Researchers have demonstrated that vehicle armor using composite metal foam (CMF) can stop ball and armor-piercing .50 caliber rounds as well as conventional steel armor, even though it weighs less than half as much. The finding means that vehicle designers will be able to develop lighter military vehicles without sacrificing safety, or can improve protection without making vehicles heavier.


Researchers have demonstrated that vehicle armor using composite metal foam can stop ball and armor-piercing .50 caliber rounds as well as conventional steel armor, even though it weighs less than half as much. Credit: NC State University.

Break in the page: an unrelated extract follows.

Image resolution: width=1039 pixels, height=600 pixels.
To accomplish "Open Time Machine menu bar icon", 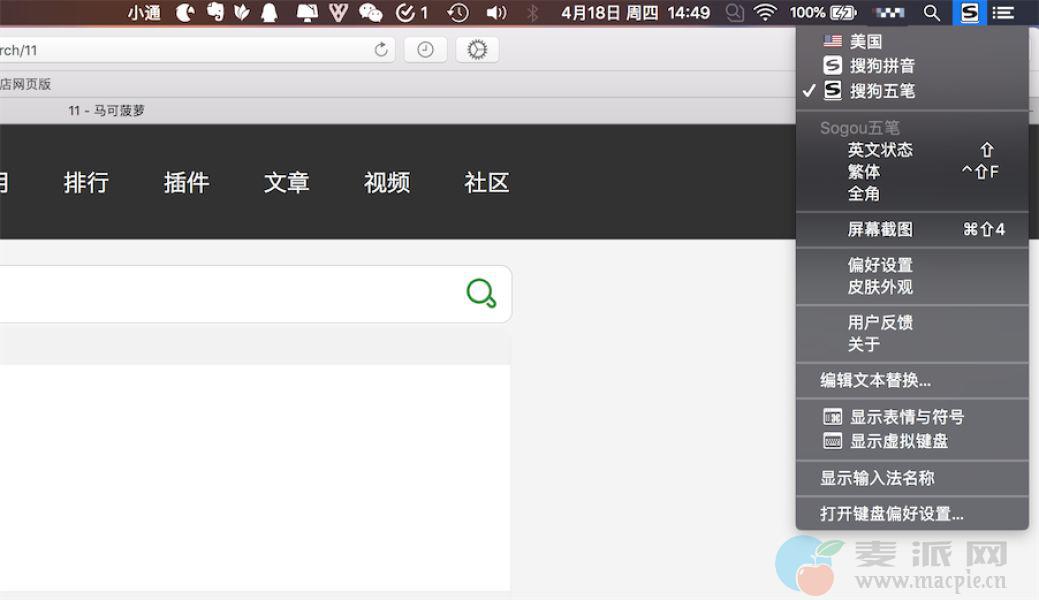I will [458, 13].
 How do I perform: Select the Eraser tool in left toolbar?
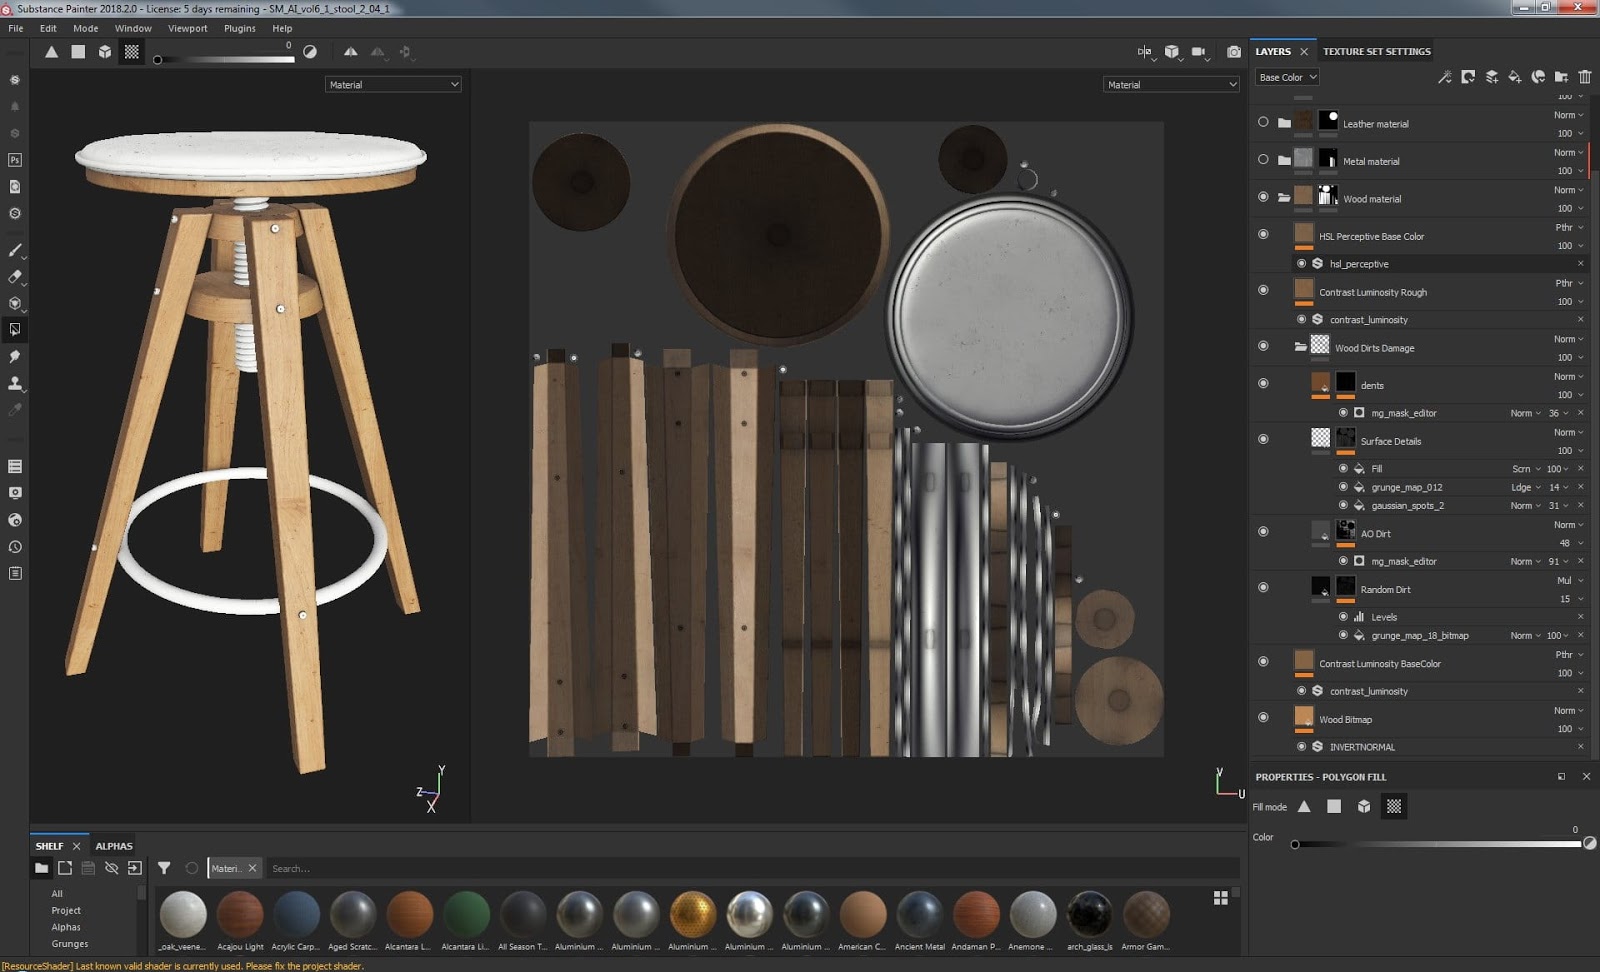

CMF is a foam that consists of hollow, metallic spheres – made of materials such as stainless steel or titanium – embedded in a metallic matrix made of steel, titanium, aluminum or other metallic alloys. In this study, the researchers used steel-steel CMF, meaning that both the spheres and the matrix were made of steel.

According to information, for the study, researchers manufactured a hard armor system consisting of a ceramic faceplate, a CMF core and a thin back plate made of aluminum. The armor was tested using .50 caliber ball and armor-piercing rounds. The armor was tested with the rounds being fired at impact velocities from 500 meters per second up to 885 meters per second.

The CMF layer of the armor was able to absorb 72-75% of the kinetic energy of the ball rounds, and 68-78% of the kinetic energy of the armor-piercing rounds.

“The CMF armor was less than half the weight of the rolled homogeneous steel armor needed to achieve the same level of protection,” says Afsaneh Rabiei, corresponding author of a paper on the work and a professor of mechanical and aerospace engineering at North Carolina State University. Prof. Rabiei, the inventor of CMF, has spent years developing and testing CMF materials.

“In other words, we were able to achieve significant weight savings – which benefits vehicle performance and fuel efficiency – without sacrificing protection,” Prof. Rabiei says.

“This work shows that CMF can offer a significant advantage for vehicle armor, but there is still room for improvement,” Prof. Rabiei says. “These findings stem from testing armors we made by simply combining steel-steel CMF with off-the-shelf ceramic face plates, aluminum back plate and adhesive material. We only optimized our CMF material and replaced the steel plate in standard vehicle armor with steel-steel CMF armor. There is additional work we could do to make it even better. For example, we would like to optimize the adhesion and thickness of the ceramic, CMF and aluminum layers, which may lead to even lower total weight and improved efficiency of the final armor.”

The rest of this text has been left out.